--- start of RECORD SET ---

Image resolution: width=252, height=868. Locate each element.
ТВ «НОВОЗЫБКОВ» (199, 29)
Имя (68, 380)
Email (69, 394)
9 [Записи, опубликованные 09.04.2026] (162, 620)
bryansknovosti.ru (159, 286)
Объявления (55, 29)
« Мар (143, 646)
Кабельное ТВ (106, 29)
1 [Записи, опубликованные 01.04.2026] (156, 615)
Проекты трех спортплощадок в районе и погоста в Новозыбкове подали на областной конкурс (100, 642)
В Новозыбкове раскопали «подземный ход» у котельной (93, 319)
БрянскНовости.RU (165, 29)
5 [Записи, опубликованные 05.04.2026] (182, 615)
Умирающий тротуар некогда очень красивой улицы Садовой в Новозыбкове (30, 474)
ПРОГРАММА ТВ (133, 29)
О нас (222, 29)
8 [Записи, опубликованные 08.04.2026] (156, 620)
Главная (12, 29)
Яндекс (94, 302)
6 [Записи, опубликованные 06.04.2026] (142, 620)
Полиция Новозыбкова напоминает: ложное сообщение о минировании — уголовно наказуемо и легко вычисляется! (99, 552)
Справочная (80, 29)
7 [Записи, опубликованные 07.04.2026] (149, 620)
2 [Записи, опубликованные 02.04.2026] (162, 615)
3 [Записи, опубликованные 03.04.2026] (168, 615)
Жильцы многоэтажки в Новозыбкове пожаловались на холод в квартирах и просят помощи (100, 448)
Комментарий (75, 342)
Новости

--- end of RECORD SET ---

▸ WORK INSTRUCTIONS
Put every line of the items above into a JSON list of strings, with one string per line and blank lines left out.

▸ ANSWER FOR THIS EXERCISE
[
  "Image resolution: width=252, height=868. Locate each element.",
  "ТВ «НОВОЗЫБКОВ» (199, 29)",
  "Имя (68, 380)",
  "Email (69, 394)",
  "9 [Записи, опубликованные 09.04.2026] (162, 620)",
  "bryansknovosti.ru (159, 286)",
  "Объявления (55, 29)",
  "« Мар (143, 646)",
  "Кабельное ТВ (106, 29)",
  "1 [Записи, опубликованные 01.04.2026] (156, 615)",
  "Проекты трех спортплощадок в районе и погоста в Новозыбкове подали на областной конкурс (100, 642)",
  "В Новозыбкове раскопали «подземный ход» у котельной (93, 319)",
  "БрянскНовости.RU (165, 29)",
  "5 [Записи, опубликованные 05.04.2026] (182, 615)",
  "Умирающий тротуар некогда очень красивой улицы Садовой в Новозыбкове (30, 474)",
  "ПРОГРАММА ТВ (133, 29)",
  "О нас (222, 29)",
  "8 [Записи, опубликованные 08.04.2026] (156, 620)",
  "Главная (12, 29)",
  "Яндекс (94, 302)",
  "6 [Записи, опубликованные 06.04.2026] (142, 620)",
  "Полиция Новозыбкова напоминает: ложное сообщение о минировании — уголовно наказуемо и легко вычисляется! (99, 552)",
  "Справочная (80, 29)",
  "7 [Записи, опубликованные 07.04.2026] (149, 620)",
  "2 [Записи, опубликованные 02.04.2026] (162, 615)",
  "3 [Записи, опубликованные 03.04.2026] (168, 615)",
  "Жильцы многоэтажки в Новозыбкове пожаловались на холод в квартирах и просят помощи (100, 448)",
  "Комментарий (75, 342)",
  "Новости"
]